Insomma, grazie anche a questo nuovo bisogno creato dall'industria della pubblicità per tutta una lunga serie di altre industrie (quelle che compongono le filiere della cialda di caffè, dall'estrazione delle materie prime fino allo smaltimento finale), le capsulette di caffè che hanno preso i nomi dai cugini dei sette nani impazzano nelle nostre discariche (le cialde di stoffa sono diventate quasi introvabili, per amatori, ma avevano se non altro il merito di non contenere plastica e di poter essere raccolte con l'organico) insieme alla confezioncina sottovuoto in alluminio e insieme allo scatolone di cartone che ne contiene qualche decina. E contemporaneamente a tutto ciò la Bialetti ha annunciato nei mesi scorsi che delocalizzerà all'estero la sua storica fabbrica di macchine moka…
Del resto questo è solo uno dei tanti esempi della direzione che prende il mercato quando viene lasciato libero di agire.

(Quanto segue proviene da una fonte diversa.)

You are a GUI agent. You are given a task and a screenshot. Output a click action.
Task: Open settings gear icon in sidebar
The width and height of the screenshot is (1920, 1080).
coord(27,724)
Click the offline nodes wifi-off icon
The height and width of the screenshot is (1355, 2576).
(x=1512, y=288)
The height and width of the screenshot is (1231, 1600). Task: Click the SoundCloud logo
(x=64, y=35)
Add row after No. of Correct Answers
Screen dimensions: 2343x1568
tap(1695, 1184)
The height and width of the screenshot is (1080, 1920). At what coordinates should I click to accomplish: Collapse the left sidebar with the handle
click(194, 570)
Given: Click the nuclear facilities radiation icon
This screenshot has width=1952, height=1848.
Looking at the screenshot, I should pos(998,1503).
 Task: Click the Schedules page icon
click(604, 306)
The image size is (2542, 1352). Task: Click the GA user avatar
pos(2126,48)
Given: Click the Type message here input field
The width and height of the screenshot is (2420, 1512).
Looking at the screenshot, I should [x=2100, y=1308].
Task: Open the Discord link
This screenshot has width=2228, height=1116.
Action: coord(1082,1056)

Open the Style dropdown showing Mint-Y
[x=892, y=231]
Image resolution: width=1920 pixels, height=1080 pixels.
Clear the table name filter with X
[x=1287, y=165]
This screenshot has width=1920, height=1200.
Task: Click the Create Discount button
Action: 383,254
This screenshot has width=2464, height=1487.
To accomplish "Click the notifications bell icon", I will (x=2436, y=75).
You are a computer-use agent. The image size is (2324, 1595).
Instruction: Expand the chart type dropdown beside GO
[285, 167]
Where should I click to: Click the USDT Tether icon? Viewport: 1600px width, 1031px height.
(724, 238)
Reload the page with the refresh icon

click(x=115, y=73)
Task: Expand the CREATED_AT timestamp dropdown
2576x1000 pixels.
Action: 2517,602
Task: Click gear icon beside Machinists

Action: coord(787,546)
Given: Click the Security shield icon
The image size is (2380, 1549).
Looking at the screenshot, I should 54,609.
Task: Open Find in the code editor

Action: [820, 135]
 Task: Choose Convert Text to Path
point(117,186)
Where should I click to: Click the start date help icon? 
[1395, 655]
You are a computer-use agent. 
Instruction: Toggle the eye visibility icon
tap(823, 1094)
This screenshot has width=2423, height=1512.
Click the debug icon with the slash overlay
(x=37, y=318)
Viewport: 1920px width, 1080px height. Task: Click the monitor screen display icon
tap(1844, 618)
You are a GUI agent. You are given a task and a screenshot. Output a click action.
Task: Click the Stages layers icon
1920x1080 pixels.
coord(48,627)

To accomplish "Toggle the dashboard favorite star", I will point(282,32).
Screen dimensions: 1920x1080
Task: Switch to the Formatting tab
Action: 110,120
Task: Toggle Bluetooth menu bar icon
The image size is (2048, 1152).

Un'altra testimonianza possiamo coglierla nella pagina pubblicitaria che un'azienda «leader nel mercato nazionale della produzione di preforme e contenitori in Pet» ha comprato oggi sul Giornale. In Italia si sa, a differenza di altri Paesi europei, il pet riciclato non può essere utilizzato per diventare un nuovo imballaggio per uso alimentare. Questo significa che tutte le nostre bottiglie di plastica – quando e se vengono riciclate – si trasformano in maglie, in arredi, pallet, ma non in nuove-vecchie bottiglie di acqua minerale. Ed è anche per questo che in tutta questa pagina pubblicitaria non viene fatto alcun accenno ad eventuali virtù ecologiche dell'azienda, che evidentemente non interessano (ancora?) i grandi produttori di acqua e bevande, che invece quando si rivolgono ai loro clienti (i consumatori finali) millantano la loro grande sensibilità ambientale consapevoli di quanto oggi il greenwashing renda.
Il filo rosso che unisce l'acqua minerale in pet e le capsule di caffè non è uno solo: c'è quello della plastica, quello dell'usa e getta / obsolescenza programmata, c'è infine la leva perennemente alzata della pubblicità come arma di convinzione di massa.